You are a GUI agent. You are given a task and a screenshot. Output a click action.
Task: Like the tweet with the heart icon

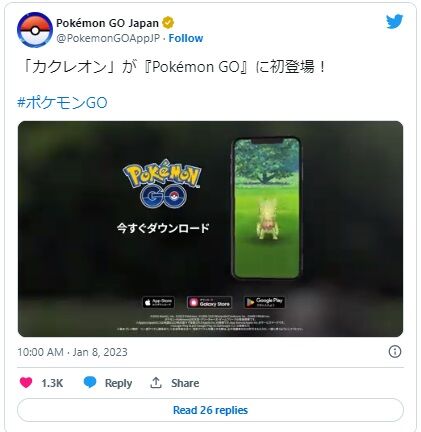coord(26,383)
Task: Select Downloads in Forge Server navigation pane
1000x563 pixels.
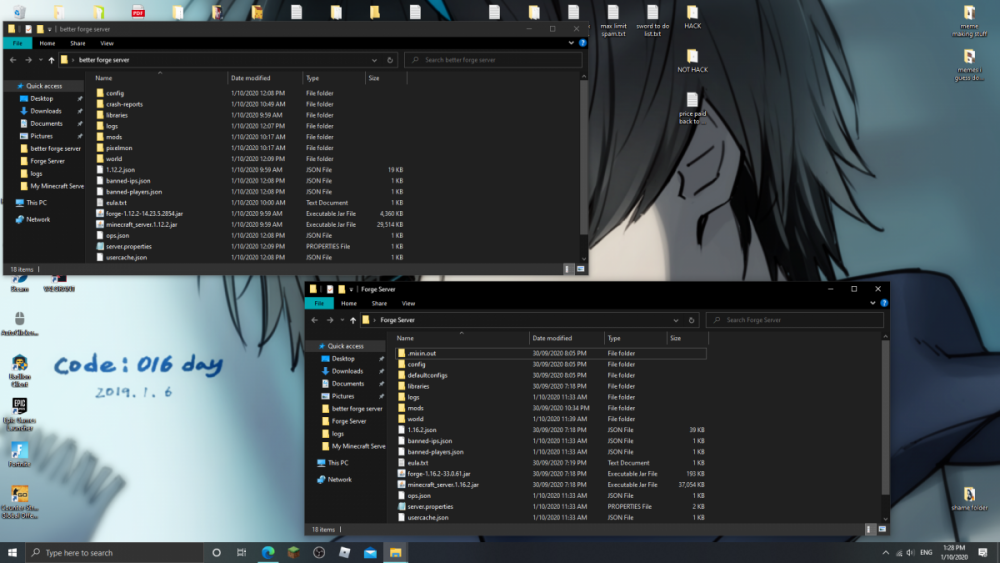Action: pos(347,371)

Brief
Format the material above as a JSON list of strings, with one string for each line and blank lines skipped. Leave the pictures out of your answer.

Response for this exercise
[
  "You are a GUI agent. You are given a task and a screenshot. Output a click action.",
  "Task: Like the tweet with the heart icon",
  "coord(26,383)",
  "Task: Select Downloads in Forge Server navigation pane",
  "1000x563 pixels.",
  "Action: pos(347,371)"
]